Stored data entries —

* * *

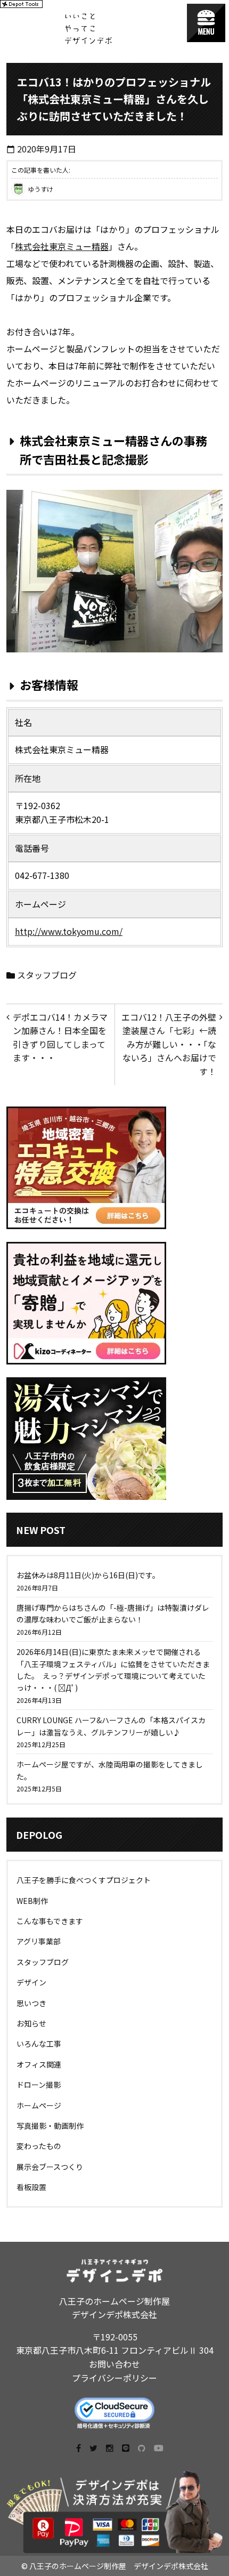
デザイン (31, 1982)
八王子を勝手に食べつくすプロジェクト (84, 1880)
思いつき (31, 2003)
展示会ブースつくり (50, 2166)
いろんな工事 (39, 2043)
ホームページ (39, 2105)
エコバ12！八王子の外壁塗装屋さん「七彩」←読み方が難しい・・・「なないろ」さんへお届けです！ (168, 1044)
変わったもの (39, 2146)
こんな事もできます (50, 1921)
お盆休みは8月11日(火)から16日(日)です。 (88, 1575)
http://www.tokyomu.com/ (68, 931)
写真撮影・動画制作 (50, 2125)
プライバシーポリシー (114, 2377)
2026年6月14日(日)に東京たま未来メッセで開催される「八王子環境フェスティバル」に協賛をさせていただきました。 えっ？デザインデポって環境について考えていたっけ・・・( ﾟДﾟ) (113, 1669)
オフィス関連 (39, 2064)
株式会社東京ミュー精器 (62, 246)
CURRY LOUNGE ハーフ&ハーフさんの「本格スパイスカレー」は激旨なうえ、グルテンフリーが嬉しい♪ (111, 1726)
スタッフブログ (47, 974)
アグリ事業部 (39, 1941)
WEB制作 (32, 1900)
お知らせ (31, 2023)
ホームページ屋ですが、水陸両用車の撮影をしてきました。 (110, 1770)
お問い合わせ (114, 2363)
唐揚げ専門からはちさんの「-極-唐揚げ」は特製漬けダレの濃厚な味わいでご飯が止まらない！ (113, 1613)
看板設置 (31, 2187)
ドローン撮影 (39, 2084)
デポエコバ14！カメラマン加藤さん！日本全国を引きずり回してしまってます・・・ (60, 1037)
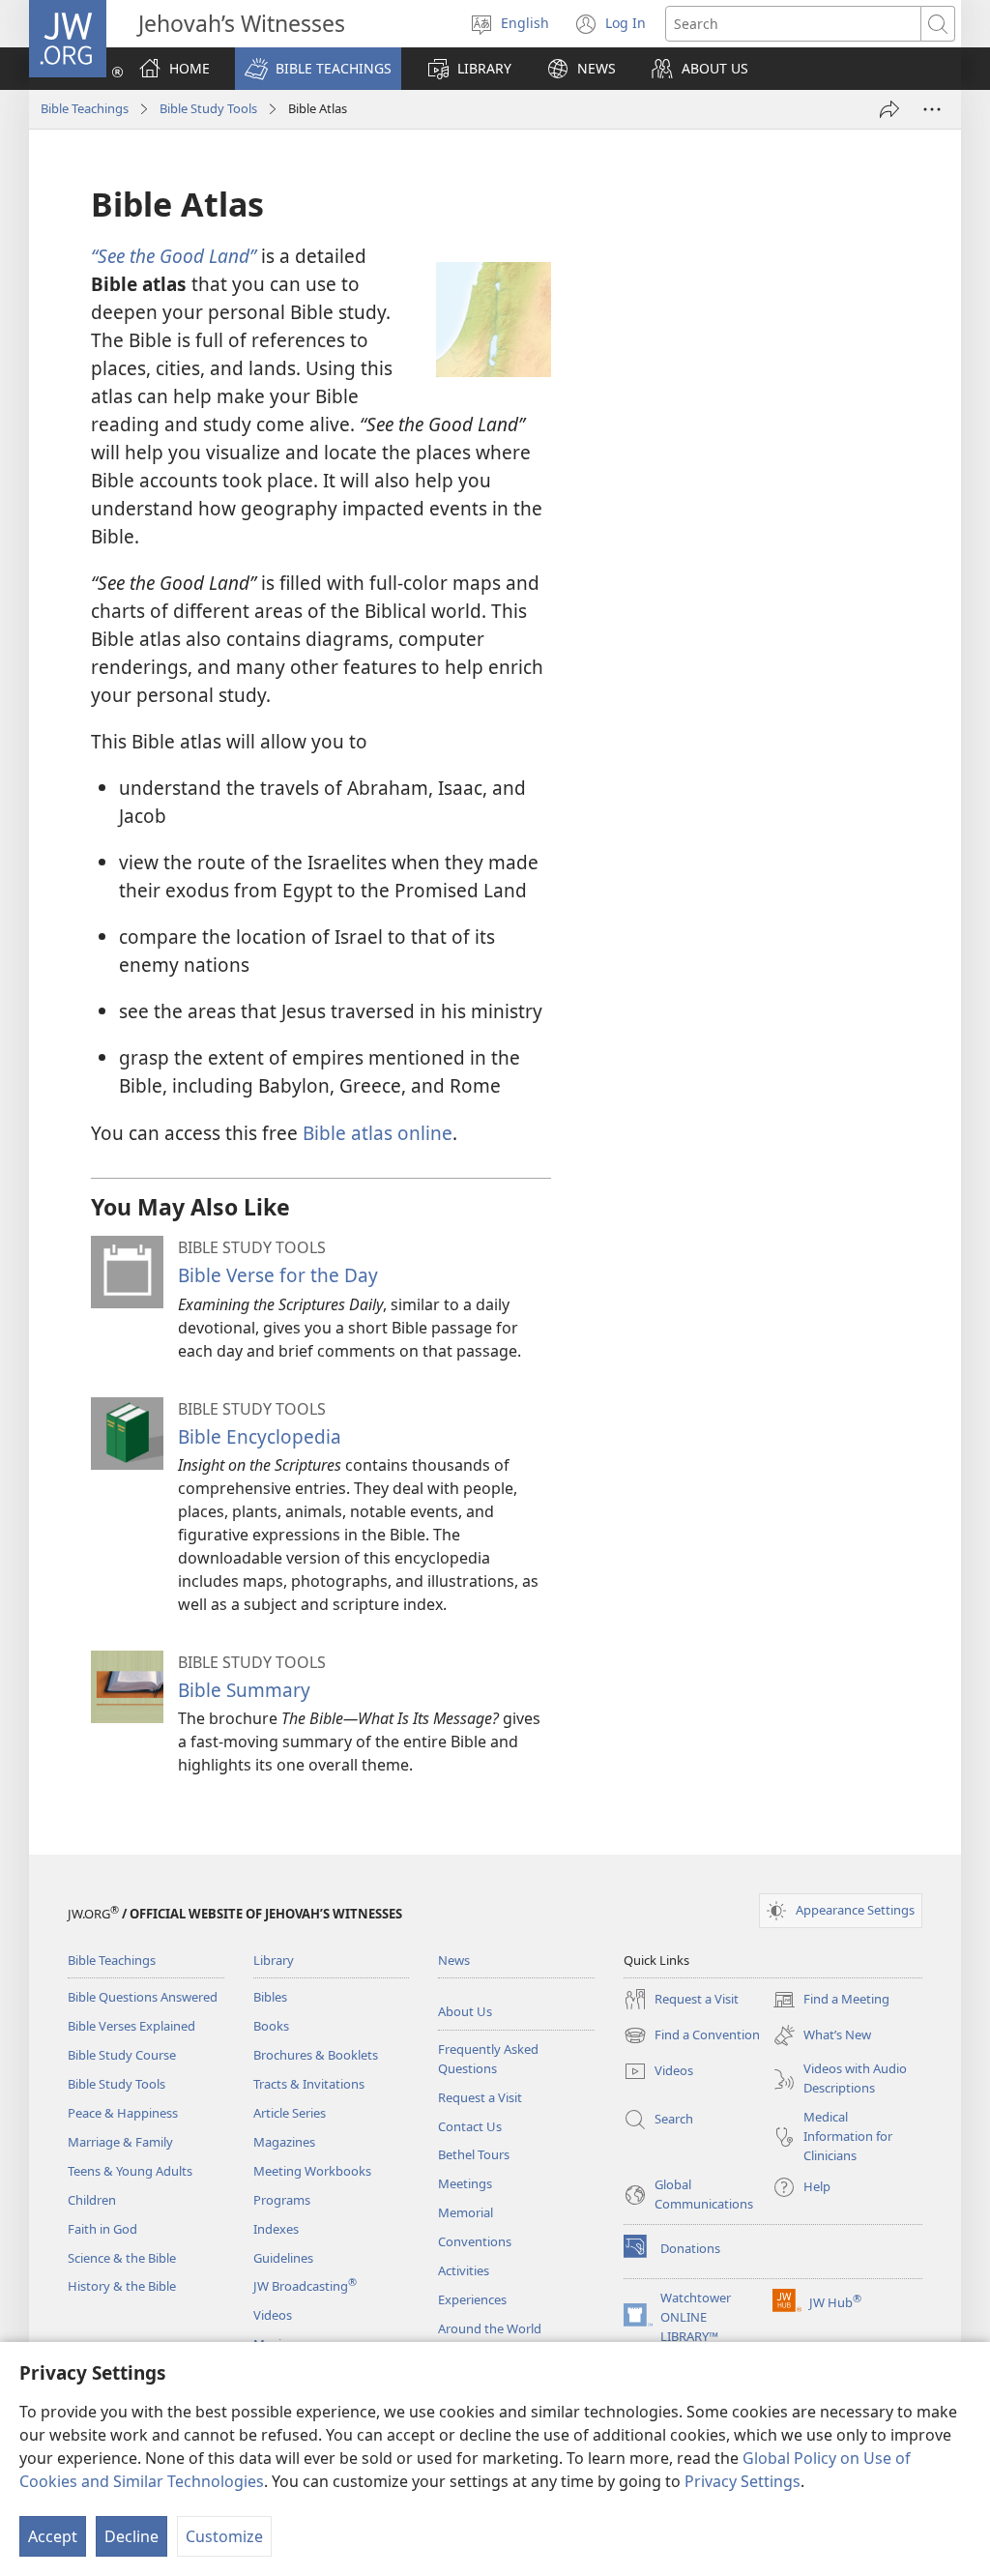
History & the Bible (122, 2286)
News (454, 1960)
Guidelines (283, 2258)
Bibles (270, 1996)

* * *

Work order — When restating the records word for word, omit any picture they contain.

Solution for this exercise —
デザイン (31, 1982)
八王子を勝手に食べつくすプロジェクト (84, 1880)
思いつき (31, 2003)
展示会ブースつくり (50, 2166)
いろんな工事 (39, 2043)
ホームページ (39, 2105)
エコバ12！八王子の外壁塗装屋さん「七彩」←読み方が難しい・・・「なないろ」さんへお届けです！ (168, 1044)
変わったもの (39, 2146)
こんな事もできます (50, 1921)
お盆休みは8月11日(火)から16日(日)です。 (88, 1575)
http://www.tokyomu.com/ (68, 931)
写真撮影・動画制作 (50, 2125)
プライバシーポリシー (114, 2377)
2026年6月14日(日)に東京たま未来メッセで開催される「八王子環境フェスティバル」に協賛をさせていただきました。 えっ？デザインデポって環境について考えていたっけ・・・( ﾟДﾟ) (113, 1669)
オフィス関連 (39, 2064)
株式会社東京ミュー精器 (62, 246)
CURRY LOUNGE ハーフ&ハーフさんの「本格スパイスカレー」は激旨なうえ、グルテンフリーが嬉しい♪ (111, 1726)
スタッフブログ (47, 974)
アグリ事業部 (39, 1941)
WEB制作 (32, 1900)
お知らせ (31, 2023)
ホームページ屋ですが、水陸両用車の撮影をしてきました。 (110, 1770)
お問い合わせ (114, 2363)
唐揚げ専門からはちさんの「-極-唐揚げ」は特製漬けダレの濃厚な味わいでご飯が止まらない！ (113, 1613)
看板設置 (31, 2187)
ドローン撮影 (39, 2084)
デポエコバ14！カメラマン加藤さん！日本全国を引きずり回してしまってます・・・ (60, 1037)
History & the Bible (122, 2286)
News (454, 1960)
Guidelines (283, 2258)
Bibles (270, 1996)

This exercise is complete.